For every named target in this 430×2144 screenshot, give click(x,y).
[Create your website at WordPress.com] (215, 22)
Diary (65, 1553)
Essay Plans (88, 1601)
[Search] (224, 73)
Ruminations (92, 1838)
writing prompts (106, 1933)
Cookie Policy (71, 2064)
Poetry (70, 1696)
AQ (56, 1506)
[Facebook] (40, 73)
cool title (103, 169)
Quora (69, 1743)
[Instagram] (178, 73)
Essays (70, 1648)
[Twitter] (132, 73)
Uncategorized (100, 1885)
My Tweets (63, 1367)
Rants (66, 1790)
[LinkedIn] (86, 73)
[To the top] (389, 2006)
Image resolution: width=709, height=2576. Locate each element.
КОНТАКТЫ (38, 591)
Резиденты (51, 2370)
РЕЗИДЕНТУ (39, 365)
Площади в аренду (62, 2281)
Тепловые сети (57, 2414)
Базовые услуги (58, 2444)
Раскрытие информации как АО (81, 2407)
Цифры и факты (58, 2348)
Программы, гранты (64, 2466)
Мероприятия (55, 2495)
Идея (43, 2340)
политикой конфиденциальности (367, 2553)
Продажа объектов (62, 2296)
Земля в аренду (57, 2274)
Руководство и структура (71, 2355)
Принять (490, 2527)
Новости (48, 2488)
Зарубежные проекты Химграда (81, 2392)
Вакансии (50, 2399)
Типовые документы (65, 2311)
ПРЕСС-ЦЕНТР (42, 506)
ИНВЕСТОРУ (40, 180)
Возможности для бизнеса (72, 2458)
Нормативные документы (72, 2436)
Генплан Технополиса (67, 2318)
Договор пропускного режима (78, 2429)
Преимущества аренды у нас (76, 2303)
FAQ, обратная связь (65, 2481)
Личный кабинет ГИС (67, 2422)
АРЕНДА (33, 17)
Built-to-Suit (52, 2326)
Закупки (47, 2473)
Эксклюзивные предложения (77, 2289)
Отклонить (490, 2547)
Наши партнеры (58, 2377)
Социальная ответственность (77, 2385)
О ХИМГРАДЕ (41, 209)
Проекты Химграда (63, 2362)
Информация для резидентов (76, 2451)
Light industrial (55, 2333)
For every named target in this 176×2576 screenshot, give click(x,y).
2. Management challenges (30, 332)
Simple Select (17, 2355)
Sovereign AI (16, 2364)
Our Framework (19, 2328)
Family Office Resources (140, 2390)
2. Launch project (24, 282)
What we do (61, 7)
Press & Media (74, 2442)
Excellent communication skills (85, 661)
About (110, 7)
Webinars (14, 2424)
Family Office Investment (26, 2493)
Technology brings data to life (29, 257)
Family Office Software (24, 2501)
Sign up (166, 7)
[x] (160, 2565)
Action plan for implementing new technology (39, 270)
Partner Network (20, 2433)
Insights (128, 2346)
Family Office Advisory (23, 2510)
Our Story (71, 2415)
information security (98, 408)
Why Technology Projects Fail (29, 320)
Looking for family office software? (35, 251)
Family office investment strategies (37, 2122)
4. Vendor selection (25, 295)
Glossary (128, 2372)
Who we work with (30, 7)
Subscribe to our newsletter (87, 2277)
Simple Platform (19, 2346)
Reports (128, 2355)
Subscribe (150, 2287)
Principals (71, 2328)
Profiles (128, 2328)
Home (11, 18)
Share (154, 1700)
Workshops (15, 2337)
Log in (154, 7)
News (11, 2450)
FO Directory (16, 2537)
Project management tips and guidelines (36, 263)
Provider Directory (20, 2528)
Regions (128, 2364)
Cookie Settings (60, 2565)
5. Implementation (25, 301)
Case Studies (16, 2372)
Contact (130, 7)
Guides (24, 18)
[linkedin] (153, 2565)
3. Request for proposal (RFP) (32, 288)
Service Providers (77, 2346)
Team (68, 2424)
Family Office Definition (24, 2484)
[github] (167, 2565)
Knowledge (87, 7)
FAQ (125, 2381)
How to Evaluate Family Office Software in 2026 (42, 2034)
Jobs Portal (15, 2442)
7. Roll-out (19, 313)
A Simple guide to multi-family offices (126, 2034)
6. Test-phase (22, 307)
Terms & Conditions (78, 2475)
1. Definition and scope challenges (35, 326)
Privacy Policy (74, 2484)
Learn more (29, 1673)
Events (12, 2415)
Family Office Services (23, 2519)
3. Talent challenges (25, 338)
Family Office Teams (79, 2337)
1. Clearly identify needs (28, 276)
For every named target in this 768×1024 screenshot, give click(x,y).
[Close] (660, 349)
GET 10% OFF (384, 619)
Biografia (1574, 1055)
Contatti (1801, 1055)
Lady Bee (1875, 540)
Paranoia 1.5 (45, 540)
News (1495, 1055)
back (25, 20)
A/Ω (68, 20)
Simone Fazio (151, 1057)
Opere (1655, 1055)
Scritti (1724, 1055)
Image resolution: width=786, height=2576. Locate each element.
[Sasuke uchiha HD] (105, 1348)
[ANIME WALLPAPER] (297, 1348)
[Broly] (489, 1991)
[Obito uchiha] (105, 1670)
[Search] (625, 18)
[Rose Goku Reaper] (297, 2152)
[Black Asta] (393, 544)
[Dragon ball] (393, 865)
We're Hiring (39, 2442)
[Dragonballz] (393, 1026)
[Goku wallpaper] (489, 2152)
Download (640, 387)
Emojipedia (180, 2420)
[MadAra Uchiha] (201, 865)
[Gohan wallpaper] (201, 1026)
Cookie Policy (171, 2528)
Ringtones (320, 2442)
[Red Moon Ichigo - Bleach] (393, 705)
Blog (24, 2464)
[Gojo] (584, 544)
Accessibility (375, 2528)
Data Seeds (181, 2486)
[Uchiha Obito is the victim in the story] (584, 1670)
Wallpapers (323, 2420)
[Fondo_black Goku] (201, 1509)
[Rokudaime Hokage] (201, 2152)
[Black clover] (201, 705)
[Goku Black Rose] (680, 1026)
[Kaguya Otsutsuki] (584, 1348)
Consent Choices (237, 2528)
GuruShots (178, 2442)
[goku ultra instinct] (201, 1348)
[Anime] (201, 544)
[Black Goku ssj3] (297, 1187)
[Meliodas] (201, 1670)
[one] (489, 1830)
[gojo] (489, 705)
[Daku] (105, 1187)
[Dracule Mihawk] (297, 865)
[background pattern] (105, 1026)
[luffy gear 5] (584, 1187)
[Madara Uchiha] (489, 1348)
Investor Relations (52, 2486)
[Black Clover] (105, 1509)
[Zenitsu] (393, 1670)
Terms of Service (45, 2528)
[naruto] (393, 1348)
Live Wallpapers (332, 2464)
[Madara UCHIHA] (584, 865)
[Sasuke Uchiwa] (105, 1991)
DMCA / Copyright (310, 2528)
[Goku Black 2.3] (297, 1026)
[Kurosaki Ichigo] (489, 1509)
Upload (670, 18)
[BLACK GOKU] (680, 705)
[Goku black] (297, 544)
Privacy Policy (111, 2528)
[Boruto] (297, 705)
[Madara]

====

PROMPT » With every line intact, output the listing above exactly.

TASK SOLUTION »
For every named target in this 430×2144 screenshot, give click(x,y).
[Create your website at WordPress.com] (215, 22)
Diary (65, 1553)
Essay Plans (88, 1601)
[Search] (224, 73)
Ruminations (92, 1838)
writing prompts (106, 1933)
Cookie Policy (71, 2064)
Poetry (70, 1696)
AQ (56, 1506)
[Facebook] (40, 73)
cool title (103, 169)
Quora (69, 1743)
[Instagram] (178, 73)
Essays (70, 1648)
[Twitter] (132, 73)
Uncategorized (100, 1885)
My Tweets (63, 1367)
Rants (66, 1790)
[LinkedIn] (86, 73)
[To the top] (389, 2006)
Image resolution: width=709, height=2576. Locate each element.
КОНТАКТЫ (38, 591)
Резиденты (51, 2370)
РЕЗИДЕНТУ (39, 365)
Площади в аренду (62, 2281)
Тепловые сети (57, 2414)
Базовые услуги (58, 2444)
Раскрытие информации как АО (81, 2407)
Цифры и факты (58, 2348)
Программы, гранты (64, 2466)
Мероприятия (55, 2495)
Идея (43, 2340)
политикой конфиденциальности (367, 2553)
Продажа объектов (62, 2296)
Земля в аренду (57, 2274)
Руководство и структура (71, 2355)
Принять (490, 2527)
Новости (48, 2488)
Зарубежные проекты Химграда (81, 2392)
Вакансии (50, 2399)
Типовые документы (65, 2311)
ПРЕСС-ЦЕНТР (42, 506)
ИНВЕСТОРУ (40, 180)
Возможности для бизнеса (72, 2458)
Нормативные документы (72, 2436)
Генплан Технополиса (67, 2318)
Договор пропускного режима (78, 2429)
Преимущества аренды у нас (76, 2303)
FAQ, обратная связь (65, 2481)
Личный кабинет ГИС (67, 2422)
АРЕНДА (33, 17)
Built-to-Suit (52, 2326)
Закупки (47, 2473)
Эксклюзивные предложения (77, 2289)
Отклонить (490, 2547)
Наши партнеры (58, 2377)
Социальная ответственность (77, 2385)
О ХИМГРАДЕ (41, 209)
Проекты Химграда (63, 2362)
Информация для резидентов (76, 2451)
Light industrial (55, 2333)
For every named target in this 176×2576 screenshot, give click(x,y).
2. Management challenges (30, 332)
Simple Select (17, 2355)
Sovereign AI (16, 2364)
Our Framework (19, 2328)
Family Office Resources (140, 2390)
2. Launch project (24, 282)
What we do (61, 7)
Press & Media (74, 2442)
Excellent communication skills (85, 661)
About (110, 7)
Webinars (14, 2424)
Family Office Investment (26, 2493)
Technology brings data to life (29, 257)
Family Office Software (24, 2501)
Sign up (166, 7)
[x] (160, 2565)
Action plan for implementing new technology (39, 270)
Partner Network (20, 2433)
Insights (128, 2346)
Family Office Advisory (23, 2510)
Our Story (71, 2415)
information security (98, 408)
Why Technology Projects Fail (29, 320)
Looking for family office software? (35, 251)
Family office investment strategies (37, 2122)
4. Vendor selection (25, 295)
Glossary (128, 2372)
Who we work with (30, 7)
Subscribe to our newsletter (87, 2277)
Simple Platform (19, 2346)
Reports (128, 2355)
Subscribe (150, 2287)
Principals (71, 2328)
Profiles (128, 2328)
Home (11, 18)
Share (154, 1700)
Workshops (15, 2337)
Log in (154, 7)
News (11, 2450)
FO Directory (16, 2537)
Project management tips and guidelines (36, 263)
Provider Directory (20, 2528)
Regions (128, 2364)
Cookie Settings (60, 2565)
5. Implementation (25, 301)
Case Studies (16, 2372)
Contact (130, 7)
Guides (24, 18)
[linkedin] (153, 2565)
3. Request for proposal (RFP) (32, 288)
Service Providers (77, 2346)
Team (68, 2424)
Family Office Definition (24, 2484)
[github] (167, 2565)
Knowledge (87, 7)
FAQ (125, 2381)
How to Evaluate Family Office Software in 2026 (42, 2034)
Jobs Portal (15, 2442)
7. Roll-out (19, 313)
A Simple guide to multi-family offices (126, 2034)
6. Test-phase (22, 307)
Terms & Conditions (78, 2475)
1. Definition and scope challenges (35, 326)
Privacy Policy (74, 2484)
Learn more (29, 1673)
Events (12, 2415)
Family Office Services (23, 2519)
3. Talent challenges (25, 338)
Family Office Teams (79, 2337)
1. Clearly identify needs (28, 276)
For every named target in this 768×1024 screenshot, give click(x,y).
[Close] (660, 349)
GET 10% OFF (384, 619)
Biografia (1574, 1055)
Contatti (1801, 1055)
Lady Bee (1875, 540)
Paranoia 1.5 (45, 540)
News (1495, 1055)
back (25, 20)
A/Ω (68, 20)
Simone Fazio (151, 1057)
Opere (1655, 1055)
Scritti (1724, 1055)
Image resolution: width=786, height=2576. Locate each element.
[Sasuke uchiha HD] (105, 1348)
[ANIME WALLPAPER] (297, 1348)
[Broly] (489, 1991)
[Obito uchiha] (105, 1670)
[Search] (625, 18)
[Rose Goku Reaper] (297, 2152)
[Black Asta] (393, 544)
[Dragon ball] (393, 865)
We're Hiring (39, 2442)
[Dragonballz] (393, 1026)
[Goku wallpaper] (489, 2152)
Download (640, 387)
Emojipedia (180, 2420)
[MadAra Uchiha] (201, 865)
[Gohan wallpaper] (201, 1026)
Cookie Policy (171, 2528)
Ringtones (320, 2442)
[Red Moon Ichigo - Bleach] (393, 705)
Blog (24, 2464)
[Gojo] (584, 544)
Accessibility (375, 2528)
Data Seeds (181, 2486)
[Uchiha Obito is the victim in the story] (584, 1670)
Wallpapers (323, 2420)
[Fondo_black Goku] (201, 1509)
[Rokudaime Hokage] (201, 2152)
[Black clover] (201, 705)
[Goku Black Rose] (680, 1026)
[Kaguya Otsutsuki] (584, 1348)
Consent Choices (237, 2528)
GuruShots (178, 2442)
[goku ultra instinct] (201, 1348)
[Anime] (201, 544)
[Black Goku ssj3] (297, 1187)
[Meliodas] (201, 1670)
[one] (489, 1830)
[gojo] (489, 705)
[Daku] (105, 1187)
[Dracule Mihawk] (297, 865)
[background pattern] (105, 1026)
[luffy gear 5] (584, 1187)
[Madara Uchiha] (489, 1348)
Investor Relations (52, 2486)
[Black Clover] (105, 1509)
[Zenitsu] (393, 1670)
Terms of Service (45, 2528)
[naruto] (393, 1348)
Live Wallpapers (332, 2464)
[Madara UCHIHA] (584, 865)
[Sasuke Uchiwa] (105, 1991)
DMCA / Copyright (310, 2528)
[Goku Black 2.3] (297, 1026)
[Kurosaki Ichigo] (489, 1509)
Upload (670, 18)
[BLACK GOKU] (680, 705)
[Goku black] (297, 544)
Privacy Policy (111, 2528)
[Boruto] (297, 705)
[Madara]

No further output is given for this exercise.